These Tiny, Intensely Time-Consuming Paintings Are Monuments to the Everyday
Drawing out light and darkness in evocative still lifes, Lucy Mackenzie’s paintings are nostalgic and affectionate, reflecting a life of great depth and rich solitude. At Nancy Hoffman Gallery in New York this month, Mackenzie presents “Quiet,” her first exhibition at a gallery in eight years. The body of work on display focuses on personal moments of domesticity, in finely tuned works that approach trompe l’oeil in their level of realism.
“Quiet” gathers objects that appear to be highly personal to the artist, depicted in paintings that share a palette of grays punctuated by color, as if they were all snapshots of the early morning, or a cloudy day. Many of these objects seem to have been specifically chosen for their uniquely evocative qualities—timeless parts of daily life that any viewer can recognize as nostalgic: warm laundry, a fresh glass of water on a dish towel, vases and flowers, a child’s truck.
However, it is the moments in which the paintings deviate from standard subjects that they begin to take on theoretical and emotional depth—and become a portrait of the artist and her own dedications.
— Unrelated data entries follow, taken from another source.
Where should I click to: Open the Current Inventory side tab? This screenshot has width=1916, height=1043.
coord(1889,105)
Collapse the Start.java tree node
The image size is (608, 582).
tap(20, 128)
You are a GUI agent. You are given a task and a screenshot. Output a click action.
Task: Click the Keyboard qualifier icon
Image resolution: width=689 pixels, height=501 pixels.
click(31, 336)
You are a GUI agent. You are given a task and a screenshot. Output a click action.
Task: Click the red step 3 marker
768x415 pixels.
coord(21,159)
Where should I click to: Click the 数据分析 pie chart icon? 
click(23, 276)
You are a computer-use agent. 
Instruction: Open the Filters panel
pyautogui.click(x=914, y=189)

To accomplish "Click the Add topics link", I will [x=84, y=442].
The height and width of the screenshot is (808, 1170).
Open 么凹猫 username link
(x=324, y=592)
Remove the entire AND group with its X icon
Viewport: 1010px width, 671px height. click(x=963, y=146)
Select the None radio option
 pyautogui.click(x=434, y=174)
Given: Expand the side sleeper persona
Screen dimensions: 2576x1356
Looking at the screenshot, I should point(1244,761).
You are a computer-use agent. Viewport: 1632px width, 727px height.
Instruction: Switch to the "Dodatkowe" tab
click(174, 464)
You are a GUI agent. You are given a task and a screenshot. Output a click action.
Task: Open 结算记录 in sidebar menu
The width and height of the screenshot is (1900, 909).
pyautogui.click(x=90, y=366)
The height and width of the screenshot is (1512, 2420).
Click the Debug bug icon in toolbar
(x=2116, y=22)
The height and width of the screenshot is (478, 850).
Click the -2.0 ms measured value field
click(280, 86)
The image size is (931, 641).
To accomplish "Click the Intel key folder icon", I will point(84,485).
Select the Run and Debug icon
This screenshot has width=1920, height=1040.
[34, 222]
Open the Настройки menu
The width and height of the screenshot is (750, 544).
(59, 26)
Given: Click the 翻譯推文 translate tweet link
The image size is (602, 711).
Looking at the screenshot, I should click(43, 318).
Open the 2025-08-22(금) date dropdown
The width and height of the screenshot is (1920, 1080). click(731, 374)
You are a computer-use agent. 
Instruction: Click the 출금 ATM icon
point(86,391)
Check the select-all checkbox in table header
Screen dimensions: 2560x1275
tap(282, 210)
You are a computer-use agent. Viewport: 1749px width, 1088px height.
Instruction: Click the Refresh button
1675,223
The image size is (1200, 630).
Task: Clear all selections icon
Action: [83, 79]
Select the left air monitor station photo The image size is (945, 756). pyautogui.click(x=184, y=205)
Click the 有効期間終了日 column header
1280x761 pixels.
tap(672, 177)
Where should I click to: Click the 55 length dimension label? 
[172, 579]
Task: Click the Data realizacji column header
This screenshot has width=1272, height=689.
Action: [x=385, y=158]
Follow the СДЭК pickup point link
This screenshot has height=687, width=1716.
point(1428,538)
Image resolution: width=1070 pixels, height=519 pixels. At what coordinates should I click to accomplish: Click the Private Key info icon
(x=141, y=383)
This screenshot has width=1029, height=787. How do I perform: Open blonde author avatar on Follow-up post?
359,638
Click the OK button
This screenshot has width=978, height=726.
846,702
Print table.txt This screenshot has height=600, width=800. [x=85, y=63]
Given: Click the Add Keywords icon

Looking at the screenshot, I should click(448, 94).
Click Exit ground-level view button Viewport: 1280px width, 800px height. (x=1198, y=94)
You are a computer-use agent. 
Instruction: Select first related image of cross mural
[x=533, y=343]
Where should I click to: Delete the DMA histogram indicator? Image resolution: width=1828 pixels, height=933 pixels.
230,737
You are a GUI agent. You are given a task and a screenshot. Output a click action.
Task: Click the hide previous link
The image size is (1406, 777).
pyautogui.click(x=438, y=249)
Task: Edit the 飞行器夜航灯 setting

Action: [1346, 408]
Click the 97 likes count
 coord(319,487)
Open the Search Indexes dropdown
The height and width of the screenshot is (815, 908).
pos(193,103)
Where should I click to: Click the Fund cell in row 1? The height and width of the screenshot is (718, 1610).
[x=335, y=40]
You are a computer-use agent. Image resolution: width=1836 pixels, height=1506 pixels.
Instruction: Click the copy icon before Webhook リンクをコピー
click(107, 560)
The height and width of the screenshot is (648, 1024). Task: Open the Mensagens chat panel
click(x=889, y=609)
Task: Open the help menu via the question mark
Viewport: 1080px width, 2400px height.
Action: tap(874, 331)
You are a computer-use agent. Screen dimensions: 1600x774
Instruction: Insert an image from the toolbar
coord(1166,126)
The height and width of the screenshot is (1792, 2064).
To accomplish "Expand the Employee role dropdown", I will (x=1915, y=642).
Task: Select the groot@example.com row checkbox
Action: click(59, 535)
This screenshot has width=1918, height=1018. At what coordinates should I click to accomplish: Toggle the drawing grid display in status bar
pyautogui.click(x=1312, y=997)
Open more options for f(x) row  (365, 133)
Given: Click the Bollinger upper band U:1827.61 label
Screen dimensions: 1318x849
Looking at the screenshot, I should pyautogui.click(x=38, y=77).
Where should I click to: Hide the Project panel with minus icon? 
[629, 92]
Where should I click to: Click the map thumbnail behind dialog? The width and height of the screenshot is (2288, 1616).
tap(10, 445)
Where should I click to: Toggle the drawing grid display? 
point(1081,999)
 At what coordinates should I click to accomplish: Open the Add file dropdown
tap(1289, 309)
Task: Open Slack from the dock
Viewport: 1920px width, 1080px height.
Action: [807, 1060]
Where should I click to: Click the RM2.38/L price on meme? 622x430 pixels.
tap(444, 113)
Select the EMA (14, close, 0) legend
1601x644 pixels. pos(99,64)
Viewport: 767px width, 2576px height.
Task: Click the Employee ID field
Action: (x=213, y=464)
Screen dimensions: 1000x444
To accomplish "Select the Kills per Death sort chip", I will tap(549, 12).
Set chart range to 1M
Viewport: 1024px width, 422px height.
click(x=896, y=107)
An interest in reading, artwork, and craft is repeated in poignantly chosen subjects: Four Books (2) (2009) features what seem to be imaginary titles of personal passions (Trees, Weather, Garden Flowers, Wild Flowers); Vermeer Eyes with Pearls (2012) takes Vermeer’s canonical Girl With a Pearl Earring (c. 1665) and places art history solidly within personal space. Fragile Box with Scissors (2009) features a dynamically balanced composition of everyday domestic objects but also a loud textual moment—“FRAGILE”—which perhaps alludes to an imagined female hysteria and delicate psyche.
The care and attention given to each subject makes clear the artist’s respect for time, craft, and self-reflection. In fact, each of these tiny paintings (each of which measures only a handful of inches, from 2x3 to 4x7) takes the artist months to complete, resulting in only two to three finished works made per year. Mackenzie’s jewel-like works, no matter their subject, gain their power through the intrinsic appeal of beautifully painted surfaces combined with a peaceful tone, and the quality of being simultaneously personal and universal.
“Quiet” is on view at Nancy Hoffman Gallery, New York, Mar. 19–May 2, 2015.